Collection entries:

|---|

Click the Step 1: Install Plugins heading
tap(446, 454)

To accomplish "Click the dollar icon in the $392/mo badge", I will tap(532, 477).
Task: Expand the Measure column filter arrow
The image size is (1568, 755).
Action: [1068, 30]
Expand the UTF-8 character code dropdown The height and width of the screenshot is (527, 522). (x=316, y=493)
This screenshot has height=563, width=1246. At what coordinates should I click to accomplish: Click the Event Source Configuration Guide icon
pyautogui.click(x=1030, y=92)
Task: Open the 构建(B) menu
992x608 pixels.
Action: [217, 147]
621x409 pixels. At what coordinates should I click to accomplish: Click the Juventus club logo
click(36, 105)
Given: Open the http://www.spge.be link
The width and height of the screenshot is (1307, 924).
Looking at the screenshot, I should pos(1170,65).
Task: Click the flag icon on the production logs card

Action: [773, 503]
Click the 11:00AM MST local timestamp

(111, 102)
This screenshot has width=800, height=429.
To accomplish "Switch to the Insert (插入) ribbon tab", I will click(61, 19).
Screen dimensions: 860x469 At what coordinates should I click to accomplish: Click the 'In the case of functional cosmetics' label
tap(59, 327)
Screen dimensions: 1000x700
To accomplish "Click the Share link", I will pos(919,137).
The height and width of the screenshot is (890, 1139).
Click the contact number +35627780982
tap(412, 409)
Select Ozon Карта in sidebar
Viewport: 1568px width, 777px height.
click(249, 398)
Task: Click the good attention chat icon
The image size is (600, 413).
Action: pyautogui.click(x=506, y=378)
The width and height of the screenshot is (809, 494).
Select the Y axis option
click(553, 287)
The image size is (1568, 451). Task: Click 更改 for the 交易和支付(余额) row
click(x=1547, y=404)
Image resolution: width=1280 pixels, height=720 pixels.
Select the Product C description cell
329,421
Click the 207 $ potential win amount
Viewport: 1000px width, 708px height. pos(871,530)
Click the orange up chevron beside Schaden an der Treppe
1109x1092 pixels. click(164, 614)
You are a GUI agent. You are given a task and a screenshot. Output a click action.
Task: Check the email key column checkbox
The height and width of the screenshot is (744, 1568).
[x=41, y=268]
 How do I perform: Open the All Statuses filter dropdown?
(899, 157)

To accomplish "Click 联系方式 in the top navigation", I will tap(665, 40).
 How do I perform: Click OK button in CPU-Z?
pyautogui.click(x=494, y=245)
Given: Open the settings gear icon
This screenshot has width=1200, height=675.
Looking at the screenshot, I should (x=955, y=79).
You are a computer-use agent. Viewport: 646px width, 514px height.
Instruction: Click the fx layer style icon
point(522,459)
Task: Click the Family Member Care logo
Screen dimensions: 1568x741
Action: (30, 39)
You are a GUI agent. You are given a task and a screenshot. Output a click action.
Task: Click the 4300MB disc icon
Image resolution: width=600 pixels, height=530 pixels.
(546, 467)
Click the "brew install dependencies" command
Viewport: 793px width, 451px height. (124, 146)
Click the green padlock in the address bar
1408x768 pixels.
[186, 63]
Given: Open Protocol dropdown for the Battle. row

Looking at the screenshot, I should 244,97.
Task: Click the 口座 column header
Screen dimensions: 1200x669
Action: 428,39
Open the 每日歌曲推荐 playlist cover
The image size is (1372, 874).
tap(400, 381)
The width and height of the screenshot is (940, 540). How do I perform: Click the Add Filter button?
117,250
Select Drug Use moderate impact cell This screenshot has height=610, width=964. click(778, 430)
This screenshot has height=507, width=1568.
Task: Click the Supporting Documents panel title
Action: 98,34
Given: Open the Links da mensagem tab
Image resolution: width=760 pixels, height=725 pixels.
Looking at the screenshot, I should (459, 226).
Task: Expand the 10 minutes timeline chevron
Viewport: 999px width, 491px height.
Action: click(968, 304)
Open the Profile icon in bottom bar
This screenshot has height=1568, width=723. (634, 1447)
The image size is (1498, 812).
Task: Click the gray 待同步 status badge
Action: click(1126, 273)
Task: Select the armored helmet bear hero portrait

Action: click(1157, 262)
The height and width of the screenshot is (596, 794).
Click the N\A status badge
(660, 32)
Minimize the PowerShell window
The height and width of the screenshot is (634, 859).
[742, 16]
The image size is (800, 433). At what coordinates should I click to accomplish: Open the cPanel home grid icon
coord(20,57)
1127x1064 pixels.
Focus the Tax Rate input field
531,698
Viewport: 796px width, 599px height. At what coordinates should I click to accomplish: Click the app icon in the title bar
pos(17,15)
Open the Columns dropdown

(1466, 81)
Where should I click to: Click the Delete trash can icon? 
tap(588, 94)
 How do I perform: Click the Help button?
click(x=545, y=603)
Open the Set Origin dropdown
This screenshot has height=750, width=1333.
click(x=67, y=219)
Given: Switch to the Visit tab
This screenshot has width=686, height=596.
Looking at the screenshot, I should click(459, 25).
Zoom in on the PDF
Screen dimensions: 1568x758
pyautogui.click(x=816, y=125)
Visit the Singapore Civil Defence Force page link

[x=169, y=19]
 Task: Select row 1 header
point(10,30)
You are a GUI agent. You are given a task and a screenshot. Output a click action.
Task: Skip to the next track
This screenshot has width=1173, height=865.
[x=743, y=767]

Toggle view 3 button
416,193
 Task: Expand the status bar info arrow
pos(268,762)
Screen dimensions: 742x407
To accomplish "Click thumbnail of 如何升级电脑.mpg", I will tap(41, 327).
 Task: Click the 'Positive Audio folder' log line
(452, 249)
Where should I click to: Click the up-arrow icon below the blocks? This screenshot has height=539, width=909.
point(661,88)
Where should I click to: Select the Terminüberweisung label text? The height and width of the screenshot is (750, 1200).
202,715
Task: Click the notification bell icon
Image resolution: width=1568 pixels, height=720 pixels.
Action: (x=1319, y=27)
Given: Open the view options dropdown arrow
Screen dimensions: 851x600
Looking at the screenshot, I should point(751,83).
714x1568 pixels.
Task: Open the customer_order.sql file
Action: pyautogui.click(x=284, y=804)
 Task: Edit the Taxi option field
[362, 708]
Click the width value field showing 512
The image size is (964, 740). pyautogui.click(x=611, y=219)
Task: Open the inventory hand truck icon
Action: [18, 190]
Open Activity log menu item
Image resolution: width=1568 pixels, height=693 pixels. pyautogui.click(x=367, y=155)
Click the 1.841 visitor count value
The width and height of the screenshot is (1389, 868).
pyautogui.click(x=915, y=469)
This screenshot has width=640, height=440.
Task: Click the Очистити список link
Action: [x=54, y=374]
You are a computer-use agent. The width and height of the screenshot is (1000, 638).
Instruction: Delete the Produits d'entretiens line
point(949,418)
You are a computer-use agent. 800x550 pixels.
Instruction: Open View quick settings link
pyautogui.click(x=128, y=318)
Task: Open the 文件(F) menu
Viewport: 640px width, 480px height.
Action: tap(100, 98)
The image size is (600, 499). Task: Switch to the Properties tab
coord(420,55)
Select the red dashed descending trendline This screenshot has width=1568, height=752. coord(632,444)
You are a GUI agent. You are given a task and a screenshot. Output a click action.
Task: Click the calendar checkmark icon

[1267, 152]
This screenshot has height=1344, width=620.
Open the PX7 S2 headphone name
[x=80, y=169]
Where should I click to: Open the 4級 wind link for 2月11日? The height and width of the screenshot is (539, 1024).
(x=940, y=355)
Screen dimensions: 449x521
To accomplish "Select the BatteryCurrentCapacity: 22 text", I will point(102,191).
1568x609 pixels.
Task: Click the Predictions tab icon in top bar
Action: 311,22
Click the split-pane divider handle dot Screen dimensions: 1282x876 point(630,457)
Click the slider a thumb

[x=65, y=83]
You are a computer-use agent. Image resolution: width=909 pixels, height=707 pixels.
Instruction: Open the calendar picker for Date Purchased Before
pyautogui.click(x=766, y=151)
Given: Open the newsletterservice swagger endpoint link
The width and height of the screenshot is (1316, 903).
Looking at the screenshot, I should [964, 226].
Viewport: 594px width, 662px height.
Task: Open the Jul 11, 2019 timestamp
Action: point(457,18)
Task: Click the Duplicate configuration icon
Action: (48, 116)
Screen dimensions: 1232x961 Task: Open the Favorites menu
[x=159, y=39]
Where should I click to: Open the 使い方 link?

|---|

EXERCISE INSTRUCTIONS »
Only a number is wanted here: how many lines above hold the string "computer"?

RESULT BELOW »
4